EFG-Aktien nach neuerlichen Übernahmegerüchten durch Julius Bär gesucht

Zürich (awp) - Die Aktien von EFG International notieren am Freitaggmorgen deutlich höher. Laut einem Bericht des Finanznewsportals "Inside Paradeplatz" haben sich die Übernahmegespräche der Privatbank Julius Bär mit EFG intensiviert. Das Portal hatte vor einer Wohe erstmals über die Vorgänge berichtet.

Die EFG-Aktien gewinnen im frühen Handel gegen 9.20 Uhr 4,4 Prozent auf 6,68 Franken. Der Gesamtmarkt gemessen am SPI steht derweil 0,35 Prozent höher. Die Aktien von Julius Bär ziehen um 3,6 Prozent an.

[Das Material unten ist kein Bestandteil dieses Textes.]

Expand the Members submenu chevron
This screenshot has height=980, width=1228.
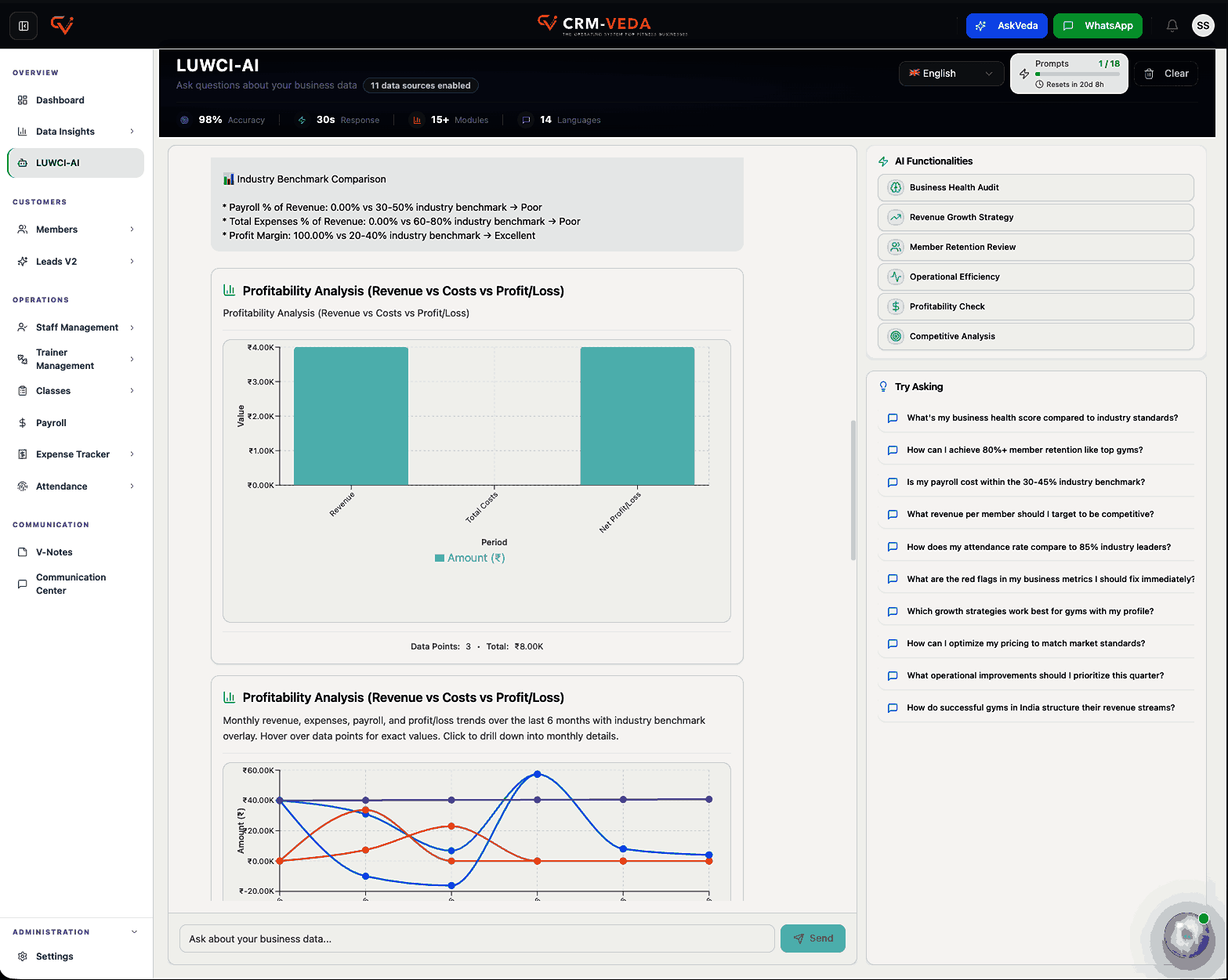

Laut dem Bericht laufen die Gespräche nun auf oberster Ebene. Vor zwei Wochen hat sich laut "Inside Paradeplatz" Bär-Chef Philipp Rickenbacher mit dem Vertreter der Familie Latsis getroffen. Das ist die griechische Familie, welche die EFG Bank mehrheitlich besitzt. Rickenbacher und Latsis hätten "offenbar" beschlossen, den Verkauf der EFG an die Bär zu prüfen. "Vermutlich läuft nun eine sogenannte Due Diligence", folgert der Autor.

"Wir kommentieren keine Gerüchte und Spekulationen", hiess es dazu bei Julius Bär auf Anfrage der Nachrichtenagentur AWP. EFG war nicht für eine Stellungnahme erreichbar.

Bank-Aktien sind zum Wochenschluss aber generell gefragt. Laut Händlern profitieren sie von dem insgeamt freundlichen Umfeld.. So zählen die CS und die UBS mit Kursgewinnen von jeweils mehr als 2 Prozent zu den Favoriten im Morgenhandel.